## Task to carry out
Write out the records word for word, from the first line through the line that contains "XIX Event T-Shirt", inclusive.

## Dataset rows
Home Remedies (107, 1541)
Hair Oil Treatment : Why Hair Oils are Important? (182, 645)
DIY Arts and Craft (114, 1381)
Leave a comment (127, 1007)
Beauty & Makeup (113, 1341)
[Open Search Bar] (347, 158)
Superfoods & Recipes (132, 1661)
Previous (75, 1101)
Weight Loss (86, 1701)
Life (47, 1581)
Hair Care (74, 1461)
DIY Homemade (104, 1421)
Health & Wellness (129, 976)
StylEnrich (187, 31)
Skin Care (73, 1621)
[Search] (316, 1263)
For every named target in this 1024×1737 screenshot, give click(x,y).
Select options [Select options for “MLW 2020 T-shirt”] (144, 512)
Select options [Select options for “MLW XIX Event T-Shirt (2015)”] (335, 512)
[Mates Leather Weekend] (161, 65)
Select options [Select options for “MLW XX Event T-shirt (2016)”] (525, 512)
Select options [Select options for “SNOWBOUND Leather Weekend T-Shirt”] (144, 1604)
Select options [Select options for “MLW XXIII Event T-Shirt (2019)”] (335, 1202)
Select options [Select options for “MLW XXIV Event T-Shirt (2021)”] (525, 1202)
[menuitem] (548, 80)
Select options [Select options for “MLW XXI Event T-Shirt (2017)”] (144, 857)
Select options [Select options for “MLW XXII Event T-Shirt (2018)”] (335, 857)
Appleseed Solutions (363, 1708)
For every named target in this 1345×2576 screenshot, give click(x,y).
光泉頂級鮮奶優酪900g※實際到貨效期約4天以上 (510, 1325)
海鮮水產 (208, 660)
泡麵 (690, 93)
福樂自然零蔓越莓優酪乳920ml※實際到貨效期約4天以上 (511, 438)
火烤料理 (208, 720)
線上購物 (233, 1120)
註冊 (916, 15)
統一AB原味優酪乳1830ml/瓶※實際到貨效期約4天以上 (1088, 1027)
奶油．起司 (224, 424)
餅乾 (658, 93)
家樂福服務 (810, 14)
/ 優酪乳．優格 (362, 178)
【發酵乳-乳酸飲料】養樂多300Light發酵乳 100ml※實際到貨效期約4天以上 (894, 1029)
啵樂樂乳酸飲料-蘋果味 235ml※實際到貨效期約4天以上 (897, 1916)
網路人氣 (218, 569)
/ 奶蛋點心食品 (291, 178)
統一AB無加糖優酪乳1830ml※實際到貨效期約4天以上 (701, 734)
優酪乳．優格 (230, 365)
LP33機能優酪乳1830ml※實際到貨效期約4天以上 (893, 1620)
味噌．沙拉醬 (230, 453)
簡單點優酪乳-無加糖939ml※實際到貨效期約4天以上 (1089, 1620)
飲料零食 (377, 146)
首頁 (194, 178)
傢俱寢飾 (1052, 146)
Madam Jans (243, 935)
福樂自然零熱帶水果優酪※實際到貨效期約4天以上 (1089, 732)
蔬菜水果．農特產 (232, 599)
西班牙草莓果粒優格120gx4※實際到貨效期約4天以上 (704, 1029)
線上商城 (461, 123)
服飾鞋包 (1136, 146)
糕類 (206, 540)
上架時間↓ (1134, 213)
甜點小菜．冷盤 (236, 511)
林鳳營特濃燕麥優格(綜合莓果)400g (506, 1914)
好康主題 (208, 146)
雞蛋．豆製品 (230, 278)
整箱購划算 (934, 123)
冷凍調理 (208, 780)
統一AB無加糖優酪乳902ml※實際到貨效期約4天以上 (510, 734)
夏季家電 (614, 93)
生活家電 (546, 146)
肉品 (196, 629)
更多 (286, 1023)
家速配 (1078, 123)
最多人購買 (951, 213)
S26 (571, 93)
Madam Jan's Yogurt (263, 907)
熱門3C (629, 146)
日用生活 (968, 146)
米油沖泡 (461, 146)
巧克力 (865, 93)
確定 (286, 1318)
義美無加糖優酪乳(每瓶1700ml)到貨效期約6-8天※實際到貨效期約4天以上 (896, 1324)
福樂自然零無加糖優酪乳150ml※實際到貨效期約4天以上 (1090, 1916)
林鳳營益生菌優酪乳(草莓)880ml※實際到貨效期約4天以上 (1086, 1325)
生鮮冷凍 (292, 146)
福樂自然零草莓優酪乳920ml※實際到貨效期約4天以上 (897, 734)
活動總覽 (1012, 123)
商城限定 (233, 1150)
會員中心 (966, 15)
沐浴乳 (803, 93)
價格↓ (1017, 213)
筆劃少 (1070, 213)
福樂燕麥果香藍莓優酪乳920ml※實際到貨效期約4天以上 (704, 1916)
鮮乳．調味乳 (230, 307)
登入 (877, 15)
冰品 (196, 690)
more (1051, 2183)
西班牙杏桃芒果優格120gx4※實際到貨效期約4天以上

## Response to this task
Home Remedies (107, 1541)
Hair Oil Treatment : Why Hair Oils are Important? (182, 645)
DIY Arts and Craft (114, 1381)
Leave a comment (127, 1007)
Beauty & Makeup (113, 1341)
[Open Search Bar] (347, 158)
Superfoods & Recipes (132, 1661)
Previous (75, 1101)
Weight Loss (86, 1701)
Life (47, 1581)
Hair Care (74, 1461)
DIY Homemade (104, 1421)
Health & Wellness (129, 976)
StylEnrich (187, 31)
Skin Care (73, 1621)
[Search] (316, 1263)
For every named target in this 1024×1737 screenshot, give click(x,y).
Select options [Select options for “MLW 2020 T-shirt”] (144, 512)
Select options [Select options for “MLW XIX Event T-Shirt (2015)”] (335, 512)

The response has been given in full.